The dancers begin. Each holds a flashlight; sometimes they place the flashlights in the grass, and the light beams projecting across the circle show the lines of their bodies through their white skirts. Sometimes their movements are smooth and flowing, synchronized. Sometimes they are herky-jerkey, the dancer closest to me is pawing at the wet grass with her sneakers and she reminds me of a horse pawing at the ground. There are flashes of lightning in the distance; they seem to be getting closer as the performance goes on. Thunder adds its voice to the show, louder and closer. The dancers are so close that I can hear them breathing, hear their bodies as they hit the ground, the rubber soles of their sneakers squeaking on the wet grass. They lie sprawled on the grass and as they move it’s as if the earth itself is moving, breathing. Aynsley and Kristen are doing a duet. One encircles a part of the other, and the encircled dancer slips through the loop like liquid. They trade off, one encircling the other, one slipping through the circle. I didn’t know that bodies could move like liquid.
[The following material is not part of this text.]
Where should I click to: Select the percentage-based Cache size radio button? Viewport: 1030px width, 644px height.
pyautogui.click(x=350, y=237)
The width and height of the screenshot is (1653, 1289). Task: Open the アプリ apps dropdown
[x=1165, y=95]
Finally a bolt of lightning strikes startlingly close, the thunder right behind it, and now it’s raining. Everyone grabs their flashlight and moves up to the shelter of the cabin. The rain passes quickly and everyone is game to pick up where we left off.

I’m back in my chair and when I turn around, I see a long string of flashlights bobbing down the hill back to the field. The dancers pick up the performance, running around the outside of the circle with their flashlights. It is a performance of incredible endurance—50 minutes of hard work that looks graceful and effortless. The four dancers sit in the center of the circle, each with two flashlights. They push the lights across the distance to each other, and this simple movement—someone pushing a flashlight through the grass to the woman across from her, flashlights crisscrossing through the grass—seems of another world. The stars have come out, the crickets and frogs are still at it, lightning bugs sparkle in the trees.

10:15pm: We’re sitting around the firepit roasting marshmallows for s’mores, talking about the performance and other things. The fire brings us all together and it seems right to say anything, or to say nothing. Another one-of-a-kind evening at Mount Tremper Arts. Thanks Matt & Aynsley!